== What the exercise asks ==
Render every line of the material below as a Markdown table with two columns, Row and Line. Number the rows in order, and leave out blank lines.

[Records]
▼
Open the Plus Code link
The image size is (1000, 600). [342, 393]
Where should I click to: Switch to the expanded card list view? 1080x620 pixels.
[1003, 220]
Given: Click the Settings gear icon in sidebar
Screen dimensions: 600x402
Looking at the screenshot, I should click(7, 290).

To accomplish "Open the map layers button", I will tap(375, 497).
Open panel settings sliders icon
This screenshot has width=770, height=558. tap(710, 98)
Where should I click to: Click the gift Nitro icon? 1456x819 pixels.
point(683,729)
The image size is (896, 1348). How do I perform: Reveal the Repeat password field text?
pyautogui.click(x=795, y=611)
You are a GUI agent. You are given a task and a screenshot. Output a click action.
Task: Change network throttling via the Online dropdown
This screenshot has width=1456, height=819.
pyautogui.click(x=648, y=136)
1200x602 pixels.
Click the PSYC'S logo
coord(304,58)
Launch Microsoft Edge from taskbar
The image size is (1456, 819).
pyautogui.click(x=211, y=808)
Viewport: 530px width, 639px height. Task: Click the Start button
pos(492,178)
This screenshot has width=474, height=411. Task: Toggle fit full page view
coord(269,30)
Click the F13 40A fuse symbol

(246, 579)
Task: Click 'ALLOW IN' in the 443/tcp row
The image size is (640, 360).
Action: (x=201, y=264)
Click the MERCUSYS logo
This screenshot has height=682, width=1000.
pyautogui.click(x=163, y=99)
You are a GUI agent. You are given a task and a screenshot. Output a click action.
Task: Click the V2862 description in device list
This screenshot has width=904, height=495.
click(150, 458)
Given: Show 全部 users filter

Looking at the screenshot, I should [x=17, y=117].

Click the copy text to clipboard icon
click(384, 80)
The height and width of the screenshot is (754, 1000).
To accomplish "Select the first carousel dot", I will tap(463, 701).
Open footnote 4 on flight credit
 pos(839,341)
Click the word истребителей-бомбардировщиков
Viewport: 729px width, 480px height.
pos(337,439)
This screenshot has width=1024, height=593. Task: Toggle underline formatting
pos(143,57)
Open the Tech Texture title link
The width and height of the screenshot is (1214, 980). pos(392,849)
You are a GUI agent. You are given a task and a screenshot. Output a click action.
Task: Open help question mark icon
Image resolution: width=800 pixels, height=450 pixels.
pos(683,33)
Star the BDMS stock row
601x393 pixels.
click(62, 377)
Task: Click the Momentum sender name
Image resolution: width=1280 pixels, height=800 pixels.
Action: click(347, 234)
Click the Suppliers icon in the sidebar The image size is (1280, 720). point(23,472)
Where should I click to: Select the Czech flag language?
▲
== Task result ==
| Row | Line |
|---|---|
| 1 | Open the Plus Code link |
| 2 | The image size is (1000, 600). [342, 393] |
| 3 | Where should I click to: Switch to the expanded card list view? 1080x620 pixels. |
| 4 | [1003, 220] |
| 5 | Given: Click the Settings gear icon in sidebar |
| 6 | Screen dimensions: 600x402 |
| 7 | Looking at the screenshot, I should click(7, 290). |
| 8 | To accomplish "Open the map layers button", I will tap(375, 497). |
| 9 | Open panel settings sliders icon |
| 10 | This screenshot has width=770, height=558. tap(710, 98) |
| 11 | Where should I click to: Click the gift Nitro icon? 1456x819 pixels. |
| 12 | point(683,729) |
| 13 | The image size is (896, 1348). How do I perform: Reveal the Repeat password field text? |
| 14 | pyautogui.click(x=795, y=611) |
| 15 | You are a GUI agent. You are given a task and a screenshot. Output a click action. |
| 16 | Task: Change network throttling via the Online dropdown |
| 17 | This screenshot has width=1456, height=819. |
| 18 | pyautogui.click(x=648, y=136) |
| 19 | 1200x602 pixels. |
| 20 | Click the PSYC'S logo |
| 21 | coord(304,58) |
| 22 | Launch Microsoft Edge from taskbar |
| 23 | The image size is (1456, 819). |
| 24 | pyautogui.click(x=211, y=808) |
| 25 | Viewport: 530px width, 639px height. Task: Click the Start button |
| 26 | pos(492,178) |
| 27 | This screenshot has width=474, height=411. Task: Toggle fit full page view |
| 28 | coord(269,30) |
| 29 | Click the F13 40A fuse symbol |
| 30 | (246, 579) |
| 31 | Task: Click 'ALLOW IN' in the 443/tcp row |
| 32 | The image size is (640, 360). |
| 33 | Action: (x=201, y=264) |
| 34 | Click the MERCUSYS logo |
| 35 | This screenshot has height=682, width=1000. |
| 36 | pyautogui.click(x=163, y=99) |
| 37 | You are a GUI agent. You are given a task and a screenshot. Output a click action. |
| 38 | Task: Click the V2862 description in device list |
| 39 | This screenshot has width=904, height=495. |
| 40 | click(150, 458) |
| 41 | Given: Show 全部 users filter |
| 42 | Looking at the screenshot, I should [x=17, y=117]. |
| 43 | Click the copy text to clipboard icon |
| 44 | click(384, 80) |
| 45 | The height and width of the screenshot is (754, 1000). |
| 46 | To accomplish "Select the first carousel dot", I will tap(463, 701). |
| 47 | Open footnote 4 on flight credit |
| 48 |  pos(839,341) |
| 49 | Click the word истребителей-бомбардировщиков |
| 50 | Viewport: 729px width, 480px height. |
| 51 | pos(337,439) |
| 52 | This screenshot has width=1024, height=593. Task: Toggle underline formatting |
| 53 | pos(143,57) |
| 54 | Open the Tech Texture title link |
| 55 | The width and height of the screenshot is (1214, 980). pos(392,849) |
| 56 | You are a GUI agent. You are given a task and a screenshot. Output a click action. |
| 57 | Task: Open help question mark icon |
| 58 | Image resolution: width=800 pixels, height=450 pixels. |
| 59 | pos(683,33) |
| 60 | Star the BDMS stock row |
| 61 | 601x393 pixels. |
| 62 | click(62, 377) |
| 63 | Task: Click the Momentum sender name |
| 64 | Image resolution: width=1280 pixels, height=800 pixels. |
| 65 | Action: click(347, 234) |
| 66 | Click the Suppliers icon in the sidebar The image size is (1280, 720). point(23,472) |
| 67 | Where should I click to: Select the Czech flag language? |